Unique bridge destined for the scrapheap
Plans by the Flemish region and the city of Bruges to replace a unique swing-bridge designed by a world-famous Flemish engineer have been attacked by the Flemish Association for Industrial Archaeology (VVIA).
The bridge, which links the Scheepsdalelaan with the Blankenberge road and is known as the Scheepsdale Bridge, was designed by Arthur Vierendeel (1852-1940). Vierendeel taught at the Catholic University of Leuven and developed the revolutionary structure which bears his name: the Vierendeel truss.
The Vierendeel truss differs from a standard truss in not having diagonal rigidifying braces, which gives the element a more aesthetically-pleasing look by allowing rounded corners. This aesthetic aspect was crucial to Vierendeel's philosophy. "For metallic constructions," he once wrote, "the dimensions have to be determined a priori by aesthetic considerations, whereas recourse to mathematical formulae only comes later".

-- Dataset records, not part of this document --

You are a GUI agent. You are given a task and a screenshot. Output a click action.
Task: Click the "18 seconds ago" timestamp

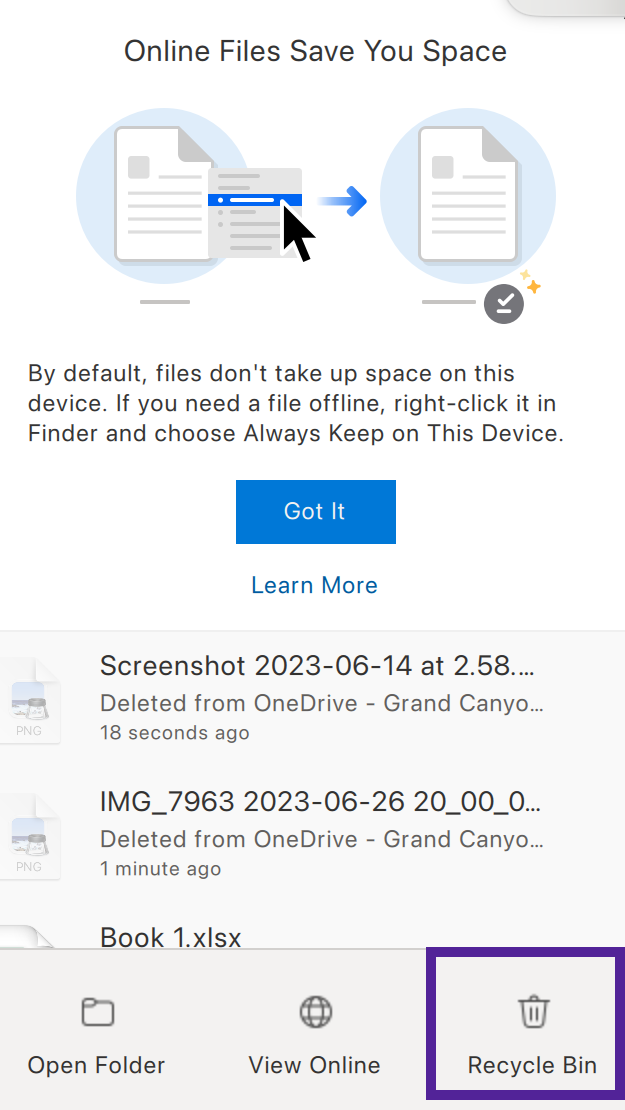click(x=174, y=732)
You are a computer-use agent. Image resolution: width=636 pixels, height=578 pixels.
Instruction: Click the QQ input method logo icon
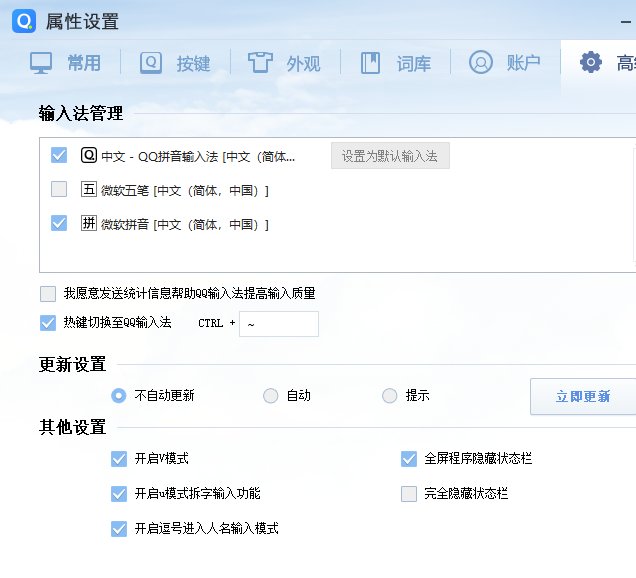pyautogui.click(x=24, y=20)
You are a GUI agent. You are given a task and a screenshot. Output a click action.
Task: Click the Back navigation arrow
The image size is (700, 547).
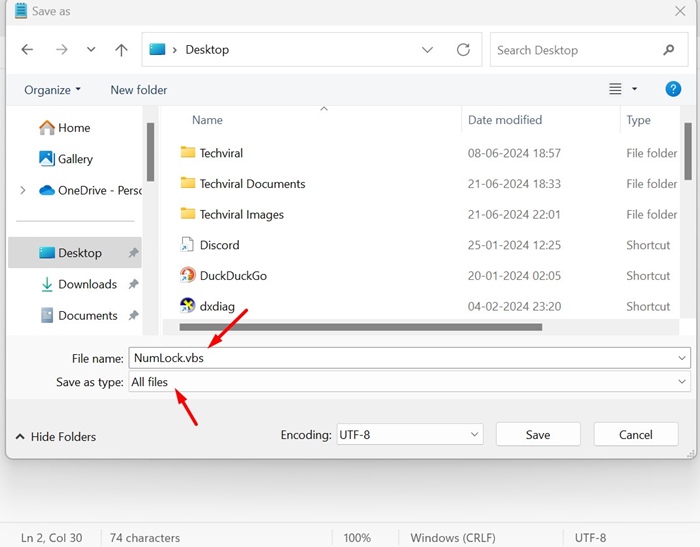[x=27, y=50]
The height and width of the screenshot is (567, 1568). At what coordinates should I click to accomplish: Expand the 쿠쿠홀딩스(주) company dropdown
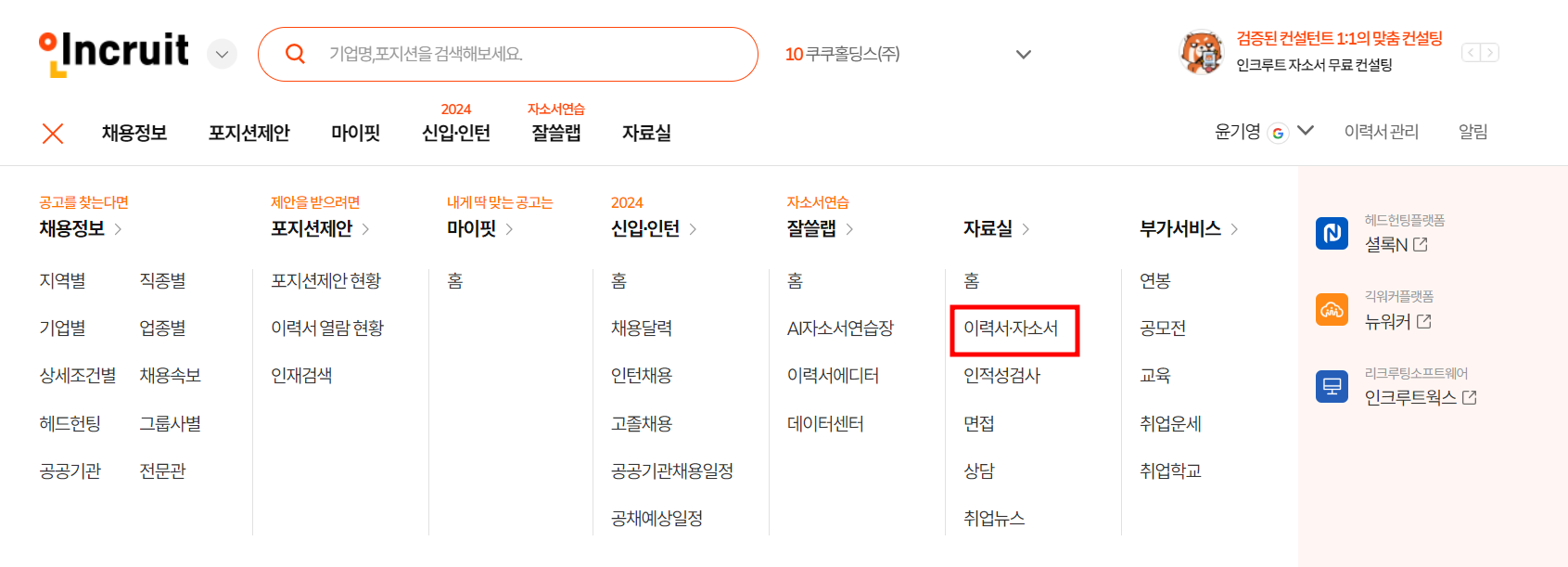[x=1023, y=54]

The Scheepsdale Bridge may be the only remaining original Vierendeel bridge in existence, at least according to the Structurae engineering database, although structures using the principle that bears his name were built by his students.

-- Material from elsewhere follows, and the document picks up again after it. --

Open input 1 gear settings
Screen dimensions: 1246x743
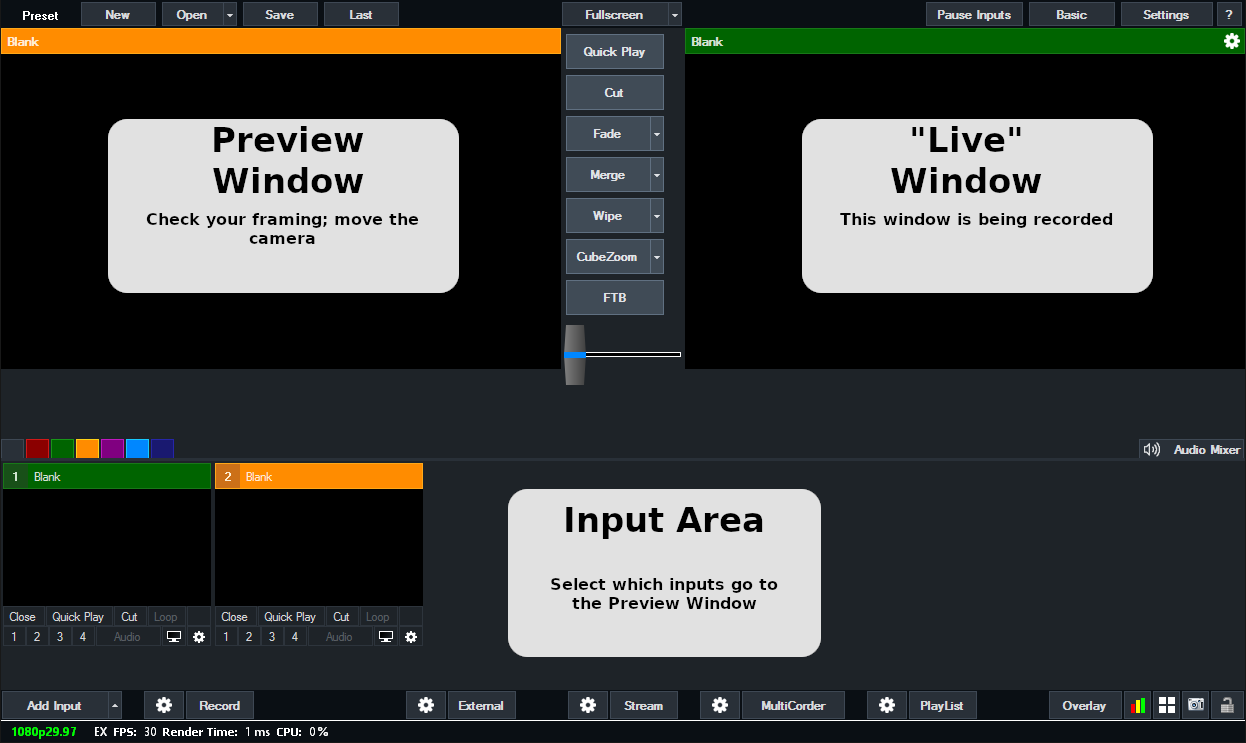pos(199,637)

The bridge is also interesting from an engineering point of view in that it swings laterally, rather than opening upwards. In addition, while most of Vierendeel's bridges were welded, this one is riveted, since rivets were another construction feature Vierendeel thought should be used for decorative purposes.
"We had hoped the new bridge could be placed beside the old one, and be used by cyclists and pedestrians," said Adriaan Linters of the VVIA. "Unfortunately it seems as if nobody sees any worth in the bridge." The organisation is now asking for a distinctive section of the bridge to be set up somewhere as a monument. But this seems unlikely. "Aside from the cost, there is no suitable place in the vicinity to show such a monument," said Bruges' alderman for public works, Jean-Pierre Van den Berghe.